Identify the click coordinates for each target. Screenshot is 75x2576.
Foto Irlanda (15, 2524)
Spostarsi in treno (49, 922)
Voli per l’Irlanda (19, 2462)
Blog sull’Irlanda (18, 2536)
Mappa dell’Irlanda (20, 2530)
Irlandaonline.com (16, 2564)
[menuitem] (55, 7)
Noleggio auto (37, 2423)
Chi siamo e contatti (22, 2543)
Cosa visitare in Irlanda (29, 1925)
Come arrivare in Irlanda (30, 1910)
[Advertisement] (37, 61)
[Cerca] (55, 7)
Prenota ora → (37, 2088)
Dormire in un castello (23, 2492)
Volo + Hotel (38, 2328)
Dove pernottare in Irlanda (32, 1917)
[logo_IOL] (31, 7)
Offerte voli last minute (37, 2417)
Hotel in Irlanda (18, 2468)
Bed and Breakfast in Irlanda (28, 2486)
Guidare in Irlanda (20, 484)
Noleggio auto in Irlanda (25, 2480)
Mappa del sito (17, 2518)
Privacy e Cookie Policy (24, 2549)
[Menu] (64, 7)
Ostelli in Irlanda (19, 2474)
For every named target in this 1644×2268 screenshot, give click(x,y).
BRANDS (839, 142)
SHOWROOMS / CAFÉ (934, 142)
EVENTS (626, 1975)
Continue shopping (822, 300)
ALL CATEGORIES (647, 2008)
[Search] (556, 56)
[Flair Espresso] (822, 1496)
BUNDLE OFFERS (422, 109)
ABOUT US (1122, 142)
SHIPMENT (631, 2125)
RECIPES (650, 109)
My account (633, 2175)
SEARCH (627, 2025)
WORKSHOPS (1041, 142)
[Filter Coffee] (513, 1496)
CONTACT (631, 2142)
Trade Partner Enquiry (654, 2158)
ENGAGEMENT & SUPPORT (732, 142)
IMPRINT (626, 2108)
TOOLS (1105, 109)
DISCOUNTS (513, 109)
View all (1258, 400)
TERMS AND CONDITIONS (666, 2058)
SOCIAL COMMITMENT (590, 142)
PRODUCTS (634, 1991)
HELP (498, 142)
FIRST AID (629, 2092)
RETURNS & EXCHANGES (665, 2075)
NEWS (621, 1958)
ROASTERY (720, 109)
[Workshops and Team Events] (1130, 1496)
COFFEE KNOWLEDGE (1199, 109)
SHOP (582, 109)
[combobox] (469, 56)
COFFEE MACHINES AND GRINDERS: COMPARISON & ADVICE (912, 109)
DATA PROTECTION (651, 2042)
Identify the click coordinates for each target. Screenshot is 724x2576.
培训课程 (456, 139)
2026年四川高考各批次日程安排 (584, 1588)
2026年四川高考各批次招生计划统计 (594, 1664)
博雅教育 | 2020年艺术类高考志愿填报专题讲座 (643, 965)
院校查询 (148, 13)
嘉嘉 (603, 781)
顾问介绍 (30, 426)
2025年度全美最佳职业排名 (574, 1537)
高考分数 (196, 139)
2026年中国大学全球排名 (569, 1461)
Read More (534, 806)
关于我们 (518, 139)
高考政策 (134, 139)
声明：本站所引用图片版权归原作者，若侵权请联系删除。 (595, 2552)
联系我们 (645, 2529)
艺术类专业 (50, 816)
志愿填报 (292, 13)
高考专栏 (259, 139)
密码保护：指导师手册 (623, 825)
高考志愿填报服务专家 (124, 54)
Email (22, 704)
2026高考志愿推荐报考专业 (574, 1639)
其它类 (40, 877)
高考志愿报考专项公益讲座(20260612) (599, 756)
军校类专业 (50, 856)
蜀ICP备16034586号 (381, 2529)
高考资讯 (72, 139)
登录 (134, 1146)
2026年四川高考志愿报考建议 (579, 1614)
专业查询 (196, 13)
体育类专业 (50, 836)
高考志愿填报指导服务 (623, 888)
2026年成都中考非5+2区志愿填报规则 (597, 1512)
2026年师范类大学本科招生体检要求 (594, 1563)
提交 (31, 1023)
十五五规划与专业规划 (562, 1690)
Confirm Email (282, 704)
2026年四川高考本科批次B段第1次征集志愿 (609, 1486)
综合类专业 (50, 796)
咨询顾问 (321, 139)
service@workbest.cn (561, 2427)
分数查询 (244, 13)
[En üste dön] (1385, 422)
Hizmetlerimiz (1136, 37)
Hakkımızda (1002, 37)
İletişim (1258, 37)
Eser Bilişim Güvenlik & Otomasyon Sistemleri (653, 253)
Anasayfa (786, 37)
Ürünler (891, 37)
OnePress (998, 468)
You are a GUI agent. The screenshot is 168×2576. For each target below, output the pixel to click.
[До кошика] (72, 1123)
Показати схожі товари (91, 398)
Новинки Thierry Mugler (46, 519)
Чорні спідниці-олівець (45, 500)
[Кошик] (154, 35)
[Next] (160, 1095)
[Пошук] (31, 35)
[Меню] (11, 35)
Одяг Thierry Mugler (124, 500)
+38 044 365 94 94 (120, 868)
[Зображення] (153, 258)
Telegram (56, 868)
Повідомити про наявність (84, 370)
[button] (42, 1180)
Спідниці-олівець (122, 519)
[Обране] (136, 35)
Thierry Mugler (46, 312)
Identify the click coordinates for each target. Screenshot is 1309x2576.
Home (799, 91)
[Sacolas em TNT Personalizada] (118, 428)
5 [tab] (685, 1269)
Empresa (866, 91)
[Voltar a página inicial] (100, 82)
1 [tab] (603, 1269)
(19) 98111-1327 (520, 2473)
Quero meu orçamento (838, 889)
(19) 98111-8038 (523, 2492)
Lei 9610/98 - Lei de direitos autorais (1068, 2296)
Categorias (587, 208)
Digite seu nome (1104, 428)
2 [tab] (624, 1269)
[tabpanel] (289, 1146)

□ □ □ □ □ □ □

When you reach the line holding "2026高考志愿推荐报考专业 (574, 1639)" in the records above, begin reproducing exactly, stop after the line holding "2026年成都中考非5+2区志愿填报规则 (597, 1512)", and output nothing else.

2026高考志愿推荐报考专业 (574, 1639)
其它类 (40, 877)
高考志愿报考专项公益讲座(20260612) (599, 756)
军校类专业 (50, 856)
蜀ICP备16034586号 (381, 2529)
高考资讯 (72, 139)
登录 (134, 1146)
2026年四川高考志愿报考建议 (579, 1614)
专业查询 (196, 13)
体育类专业 (50, 836)
高考志愿填报指导服务 (623, 888)
2026年成都中考非5+2区志愿填报规则 (597, 1512)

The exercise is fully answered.